--- EXERCISE OBJECTIVE ---
Copy out the records below word for word, leaving every line unchanged.

##### SOURCE DATA

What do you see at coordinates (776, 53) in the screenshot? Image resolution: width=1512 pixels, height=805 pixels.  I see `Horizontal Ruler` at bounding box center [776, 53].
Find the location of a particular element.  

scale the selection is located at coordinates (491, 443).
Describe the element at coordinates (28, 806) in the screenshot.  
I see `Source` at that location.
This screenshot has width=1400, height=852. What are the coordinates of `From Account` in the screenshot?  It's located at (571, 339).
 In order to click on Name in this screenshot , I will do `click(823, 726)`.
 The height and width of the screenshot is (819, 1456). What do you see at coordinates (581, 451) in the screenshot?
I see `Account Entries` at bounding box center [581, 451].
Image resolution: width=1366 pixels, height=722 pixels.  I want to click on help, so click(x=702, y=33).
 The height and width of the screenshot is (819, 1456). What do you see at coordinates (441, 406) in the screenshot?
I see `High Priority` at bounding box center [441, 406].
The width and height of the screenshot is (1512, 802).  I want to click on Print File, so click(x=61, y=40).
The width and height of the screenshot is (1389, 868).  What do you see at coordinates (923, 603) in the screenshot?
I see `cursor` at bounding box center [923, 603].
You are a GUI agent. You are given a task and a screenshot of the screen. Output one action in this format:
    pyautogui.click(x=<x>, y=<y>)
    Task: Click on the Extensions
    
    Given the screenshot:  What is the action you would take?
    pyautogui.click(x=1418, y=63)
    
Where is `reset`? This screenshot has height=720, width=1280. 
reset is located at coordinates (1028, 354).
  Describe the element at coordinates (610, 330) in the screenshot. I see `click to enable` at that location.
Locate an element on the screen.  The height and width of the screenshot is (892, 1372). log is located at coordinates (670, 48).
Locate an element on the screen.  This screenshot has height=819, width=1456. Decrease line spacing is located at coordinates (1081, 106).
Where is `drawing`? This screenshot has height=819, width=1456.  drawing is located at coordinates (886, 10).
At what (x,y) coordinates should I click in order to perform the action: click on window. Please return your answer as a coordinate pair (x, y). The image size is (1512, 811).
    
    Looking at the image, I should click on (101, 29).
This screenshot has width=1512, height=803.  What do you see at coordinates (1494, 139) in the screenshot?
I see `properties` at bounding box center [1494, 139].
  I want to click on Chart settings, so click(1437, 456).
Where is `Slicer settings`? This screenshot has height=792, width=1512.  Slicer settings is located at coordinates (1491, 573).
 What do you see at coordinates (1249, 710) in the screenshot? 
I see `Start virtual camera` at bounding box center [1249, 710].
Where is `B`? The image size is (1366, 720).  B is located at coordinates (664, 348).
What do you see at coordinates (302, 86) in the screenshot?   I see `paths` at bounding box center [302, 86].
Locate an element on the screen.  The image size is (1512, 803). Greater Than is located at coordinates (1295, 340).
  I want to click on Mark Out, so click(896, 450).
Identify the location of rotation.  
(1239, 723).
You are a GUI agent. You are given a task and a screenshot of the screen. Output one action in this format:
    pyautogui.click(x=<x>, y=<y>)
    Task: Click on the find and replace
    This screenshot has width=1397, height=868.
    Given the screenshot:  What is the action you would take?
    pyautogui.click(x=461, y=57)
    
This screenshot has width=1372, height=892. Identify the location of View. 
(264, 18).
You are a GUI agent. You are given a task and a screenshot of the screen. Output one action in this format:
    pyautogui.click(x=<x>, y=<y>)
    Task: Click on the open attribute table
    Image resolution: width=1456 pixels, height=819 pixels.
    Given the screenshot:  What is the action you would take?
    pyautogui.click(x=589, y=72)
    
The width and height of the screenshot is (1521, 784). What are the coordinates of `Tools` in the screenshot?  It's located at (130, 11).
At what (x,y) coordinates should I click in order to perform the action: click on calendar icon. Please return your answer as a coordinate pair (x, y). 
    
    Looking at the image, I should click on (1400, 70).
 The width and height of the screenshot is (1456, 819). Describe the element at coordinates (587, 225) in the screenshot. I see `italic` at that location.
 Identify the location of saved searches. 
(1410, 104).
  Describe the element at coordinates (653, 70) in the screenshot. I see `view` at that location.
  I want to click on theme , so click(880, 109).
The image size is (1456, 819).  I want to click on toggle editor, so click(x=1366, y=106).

##########

--- OUTPUT FOR THIS TASK ---
What do you see at coordinates (776, 53) in the screenshot? Image resolution: width=1512 pixels, height=805 pixels.  I see `Horizontal Ruler` at bounding box center [776, 53].
Find the location of a particular element.  

scale the selection is located at coordinates (491, 443).
Describe the element at coordinates (28, 806) in the screenshot.  
I see `Source` at that location.
This screenshot has width=1400, height=852. What are the coordinates of `From Account` in the screenshot?  It's located at (571, 339).
 In order to click on Name in this screenshot , I will do `click(823, 726)`.
 The height and width of the screenshot is (819, 1456). What do you see at coordinates (581, 451) in the screenshot?
I see `Account Entries` at bounding box center [581, 451].
Image resolution: width=1366 pixels, height=722 pixels.  I want to click on help, so click(x=702, y=33).
 The height and width of the screenshot is (819, 1456). What do you see at coordinates (441, 406) in the screenshot?
I see `High Priority` at bounding box center [441, 406].
The width and height of the screenshot is (1512, 802).  I want to click on Print File, so click(x=61, y=40).
The width and height of the screenshot is (1389, 868).  What do you see at coordinates (923, 603) in the screenshot?
I see `cursor` at bounding box center [923, 603].
You are a GUI agent. You are given a task and a screenshot of the screen. Output one action in this format:
    pyautogui.click(x=<x>, y=<y>)
    Task: Click on the Extensions
    
    Given the screenshot:  What is the action you would take?
    pyautogui.click(x=1418, y=63)
    
Where is `reset`? This screenshot has height=720, width=1280. 
reset is located at coordinates (1028, 354).
  Describe the element at coordinates (610, 330) in the screenshot. I see `click to enable` at that location.
Locate an element on the screen.  The height and width of the screenshot is (892, 1372). log is located at coordinates (670, 48).
Locate an element on the screen.  This screenshot has height=819, width=1456. Decrease line spacing is located at coordinates (1081, 106).
Where is `drawing`? This screenshot has height=819, width=1456.  drawing is located at coordinates (886, 10).
At what (x,y) coordinates should I click in order to perform the action: click on window. Please return your answer as a coordinate pair (x, y). The image size is (1512, 811).
    
    Looking at the image, I should click on (101, 29).
This screenshot has width=1512, height=803.  What do you see at coordinates (1494, 139) in the screenshot?
I see `properties` at bounding box center [1494, 139].
  I want to click on Chart settings, so click(1437, 456).
Where is `Slicer settings`? This screenshot has height=792, width=1512.  Slicer settings is located at coordinates (1491, 573).
 What do you see at coordinates (1249, 710) in the screenshot? 
I see `Start virtual camera` at bounding box center [1249, 710].
Where is `B`? The image size is (1366, 720).  B is located at coordinates (664, 348).
What do you see at coordinates (302, 86) in the screenshot?   I see `paths` at bounding box center [302, 86].
Locate an element on the screen.  The image size is (1512, 803). Greater Than is located at coordinates (1295, 340).
  I want to click on Mark Out, so click(896, 450).
Identify the location of rotation.  
(1239, 723).
You are a GUI agent. You are given a task and a screenshot of the screen. Output one action in this format:
    pyautogui.click(x=<x>, y=<y>)
    Task: Click on the find and replace
    This screenshot has width=1397, height=868.
    Given the screenshot:  What is the action you would take?
    pyautogui.click(x=461, y=57)
    
This screenshot has width=1372, height=892. Identify the location of View. 
(264, 18).
You are a GUI agent. You are given a task and a screenshot of the screen. Output one action in this format:
    pyautogui.click(x=<x>, y=<y>)
    Task: Click on the open attribute table
    Image resolution: width=1456 pixels, height=819 pixels.
    Given the screenshot:  What is the action you would take?
    pyautogui.click(x=589, y=72)
    
The width and height of the screenshot is (1521, 784). What are the coordinates of `Tools` in the screenshot?  It's located at (130, 11).
At what (x,y) coordinates should I click in order to perform the action: click on calendar icon. Please return your answer as a coordinate pair (x, y). 
    
    Looking at the image, I should click on (1400, 70).
 The width and height of the screenshot is (1456, 819). Describe the element at coordinates (587, 225) in the screenshot. I see `italic` at that location.
 Identify the location of saved searches. 
(1410, 104).
  Describe the element at coordinates (653, 70) in the screenshot. I see `view` at that location.
  I want to click on theme , so click(880, 109).
The image size is (1456, 819).  I want to click on toggle editor, so click(x=1366, y=106).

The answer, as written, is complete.